■ **REQUEST**
Make a numbered list of the records from the line with "The width and height of the screenshot is (610, 1280)." to the line with "center [570, 584].", leaving out blank lines.

--*--

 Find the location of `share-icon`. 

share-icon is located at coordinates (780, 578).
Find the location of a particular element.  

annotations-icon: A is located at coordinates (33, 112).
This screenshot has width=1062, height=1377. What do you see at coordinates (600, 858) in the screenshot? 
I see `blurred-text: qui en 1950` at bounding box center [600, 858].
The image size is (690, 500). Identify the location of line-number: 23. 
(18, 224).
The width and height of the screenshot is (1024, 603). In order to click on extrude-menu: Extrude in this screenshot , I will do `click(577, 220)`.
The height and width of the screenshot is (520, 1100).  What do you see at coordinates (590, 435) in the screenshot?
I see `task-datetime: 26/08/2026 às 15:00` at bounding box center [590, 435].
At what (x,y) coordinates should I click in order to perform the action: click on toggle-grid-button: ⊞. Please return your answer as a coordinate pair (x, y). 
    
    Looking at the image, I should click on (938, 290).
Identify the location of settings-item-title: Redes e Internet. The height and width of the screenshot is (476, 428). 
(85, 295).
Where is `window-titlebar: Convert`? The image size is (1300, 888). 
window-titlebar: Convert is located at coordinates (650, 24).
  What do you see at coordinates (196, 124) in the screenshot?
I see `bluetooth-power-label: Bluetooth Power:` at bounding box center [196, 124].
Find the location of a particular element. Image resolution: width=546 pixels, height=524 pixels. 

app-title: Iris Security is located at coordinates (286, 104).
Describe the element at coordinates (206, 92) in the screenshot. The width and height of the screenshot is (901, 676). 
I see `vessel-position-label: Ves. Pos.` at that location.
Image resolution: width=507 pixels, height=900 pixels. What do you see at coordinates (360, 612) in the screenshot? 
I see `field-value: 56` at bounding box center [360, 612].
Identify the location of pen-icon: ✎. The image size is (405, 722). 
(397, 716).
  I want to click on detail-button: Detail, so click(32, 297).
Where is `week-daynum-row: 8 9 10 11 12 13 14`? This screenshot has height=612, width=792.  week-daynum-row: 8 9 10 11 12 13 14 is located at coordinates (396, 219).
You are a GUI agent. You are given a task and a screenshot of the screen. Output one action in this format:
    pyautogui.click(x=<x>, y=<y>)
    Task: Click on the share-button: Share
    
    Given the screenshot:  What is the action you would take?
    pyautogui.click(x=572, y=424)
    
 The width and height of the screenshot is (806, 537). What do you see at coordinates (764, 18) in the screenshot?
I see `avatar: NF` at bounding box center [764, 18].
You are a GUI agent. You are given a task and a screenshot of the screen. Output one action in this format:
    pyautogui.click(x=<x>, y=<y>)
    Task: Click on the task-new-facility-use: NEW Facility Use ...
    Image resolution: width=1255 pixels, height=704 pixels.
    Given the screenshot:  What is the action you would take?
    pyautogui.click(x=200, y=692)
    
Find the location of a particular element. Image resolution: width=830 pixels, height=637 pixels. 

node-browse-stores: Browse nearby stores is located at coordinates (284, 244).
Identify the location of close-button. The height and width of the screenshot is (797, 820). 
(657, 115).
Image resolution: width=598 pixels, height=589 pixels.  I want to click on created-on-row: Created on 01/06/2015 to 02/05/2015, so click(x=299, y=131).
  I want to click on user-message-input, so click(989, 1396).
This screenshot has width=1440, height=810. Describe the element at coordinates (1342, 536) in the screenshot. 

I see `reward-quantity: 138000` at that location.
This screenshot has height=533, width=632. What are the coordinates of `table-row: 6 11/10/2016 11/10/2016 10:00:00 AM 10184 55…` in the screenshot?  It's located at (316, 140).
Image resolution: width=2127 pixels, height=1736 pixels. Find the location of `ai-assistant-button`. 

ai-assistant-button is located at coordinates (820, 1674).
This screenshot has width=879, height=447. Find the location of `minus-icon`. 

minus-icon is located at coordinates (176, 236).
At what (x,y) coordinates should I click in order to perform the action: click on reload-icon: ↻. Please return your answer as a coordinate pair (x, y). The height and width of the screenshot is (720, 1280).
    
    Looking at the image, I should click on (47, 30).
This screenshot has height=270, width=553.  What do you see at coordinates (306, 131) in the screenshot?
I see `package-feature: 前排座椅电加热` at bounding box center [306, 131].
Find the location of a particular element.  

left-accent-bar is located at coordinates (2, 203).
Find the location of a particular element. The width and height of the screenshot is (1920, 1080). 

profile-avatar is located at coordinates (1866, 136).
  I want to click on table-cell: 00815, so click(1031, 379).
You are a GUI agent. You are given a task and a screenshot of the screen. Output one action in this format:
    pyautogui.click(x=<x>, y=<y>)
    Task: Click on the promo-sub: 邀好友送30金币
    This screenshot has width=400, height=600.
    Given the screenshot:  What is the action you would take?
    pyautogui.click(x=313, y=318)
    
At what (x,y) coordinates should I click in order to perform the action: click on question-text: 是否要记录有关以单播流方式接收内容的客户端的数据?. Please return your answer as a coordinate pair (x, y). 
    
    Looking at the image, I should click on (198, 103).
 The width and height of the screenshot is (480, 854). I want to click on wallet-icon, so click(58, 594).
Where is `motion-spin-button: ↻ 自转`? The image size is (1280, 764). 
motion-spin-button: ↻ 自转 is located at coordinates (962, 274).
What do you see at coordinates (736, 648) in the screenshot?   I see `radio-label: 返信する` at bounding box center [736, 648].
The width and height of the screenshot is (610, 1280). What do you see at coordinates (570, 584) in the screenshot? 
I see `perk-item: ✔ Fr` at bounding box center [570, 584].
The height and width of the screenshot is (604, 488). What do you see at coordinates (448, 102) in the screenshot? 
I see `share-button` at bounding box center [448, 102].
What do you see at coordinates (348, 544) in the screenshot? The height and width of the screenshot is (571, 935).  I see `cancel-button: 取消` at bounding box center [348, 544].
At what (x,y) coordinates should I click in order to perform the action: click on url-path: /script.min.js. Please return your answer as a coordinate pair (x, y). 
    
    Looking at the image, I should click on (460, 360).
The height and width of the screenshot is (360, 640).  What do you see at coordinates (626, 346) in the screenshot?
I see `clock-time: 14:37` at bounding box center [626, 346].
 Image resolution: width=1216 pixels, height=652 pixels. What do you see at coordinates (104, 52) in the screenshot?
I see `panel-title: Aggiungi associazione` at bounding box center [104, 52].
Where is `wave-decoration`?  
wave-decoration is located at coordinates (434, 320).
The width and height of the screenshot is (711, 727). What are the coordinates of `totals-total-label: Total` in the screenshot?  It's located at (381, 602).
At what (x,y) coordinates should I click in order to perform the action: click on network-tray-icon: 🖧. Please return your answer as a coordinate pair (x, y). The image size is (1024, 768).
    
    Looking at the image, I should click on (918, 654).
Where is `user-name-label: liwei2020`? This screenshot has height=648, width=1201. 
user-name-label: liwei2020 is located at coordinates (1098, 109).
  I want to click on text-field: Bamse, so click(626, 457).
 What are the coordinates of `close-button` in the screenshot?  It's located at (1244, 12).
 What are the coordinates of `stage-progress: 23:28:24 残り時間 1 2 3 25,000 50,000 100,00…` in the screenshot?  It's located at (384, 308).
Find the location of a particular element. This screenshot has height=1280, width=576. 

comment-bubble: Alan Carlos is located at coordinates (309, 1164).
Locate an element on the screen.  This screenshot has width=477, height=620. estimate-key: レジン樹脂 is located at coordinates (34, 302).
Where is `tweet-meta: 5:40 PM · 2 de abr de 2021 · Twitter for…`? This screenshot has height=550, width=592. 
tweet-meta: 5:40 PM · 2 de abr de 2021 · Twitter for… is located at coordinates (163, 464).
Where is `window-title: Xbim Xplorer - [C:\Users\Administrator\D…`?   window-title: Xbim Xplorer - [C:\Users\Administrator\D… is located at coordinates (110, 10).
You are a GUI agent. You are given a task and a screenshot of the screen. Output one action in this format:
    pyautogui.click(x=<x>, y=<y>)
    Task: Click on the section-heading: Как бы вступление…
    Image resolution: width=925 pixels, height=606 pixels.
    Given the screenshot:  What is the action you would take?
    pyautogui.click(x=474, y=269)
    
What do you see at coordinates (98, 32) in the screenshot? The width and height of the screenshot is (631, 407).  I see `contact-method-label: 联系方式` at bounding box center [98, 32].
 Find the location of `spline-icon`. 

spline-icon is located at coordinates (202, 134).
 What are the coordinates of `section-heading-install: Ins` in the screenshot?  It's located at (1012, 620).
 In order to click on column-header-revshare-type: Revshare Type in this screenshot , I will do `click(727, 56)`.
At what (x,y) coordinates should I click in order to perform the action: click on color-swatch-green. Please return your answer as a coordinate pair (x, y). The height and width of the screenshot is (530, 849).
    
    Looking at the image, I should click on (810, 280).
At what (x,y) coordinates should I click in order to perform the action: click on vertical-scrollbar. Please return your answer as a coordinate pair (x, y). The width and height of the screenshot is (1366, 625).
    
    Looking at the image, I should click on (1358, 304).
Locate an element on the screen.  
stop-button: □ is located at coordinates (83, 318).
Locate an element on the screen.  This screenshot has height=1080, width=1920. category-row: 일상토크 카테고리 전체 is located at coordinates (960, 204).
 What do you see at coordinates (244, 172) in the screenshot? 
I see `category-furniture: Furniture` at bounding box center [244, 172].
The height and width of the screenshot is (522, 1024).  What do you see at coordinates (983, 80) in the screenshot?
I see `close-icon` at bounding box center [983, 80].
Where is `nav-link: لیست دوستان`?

--*--

■ **WRITTEN ANSWER**
1. The width and height of the screenshot is (610, 1280). What do you see at coordinates (570, 584) in the screenshot? 
2. I see `perk-item: ✔ Fr` at bounding box center [570, 584].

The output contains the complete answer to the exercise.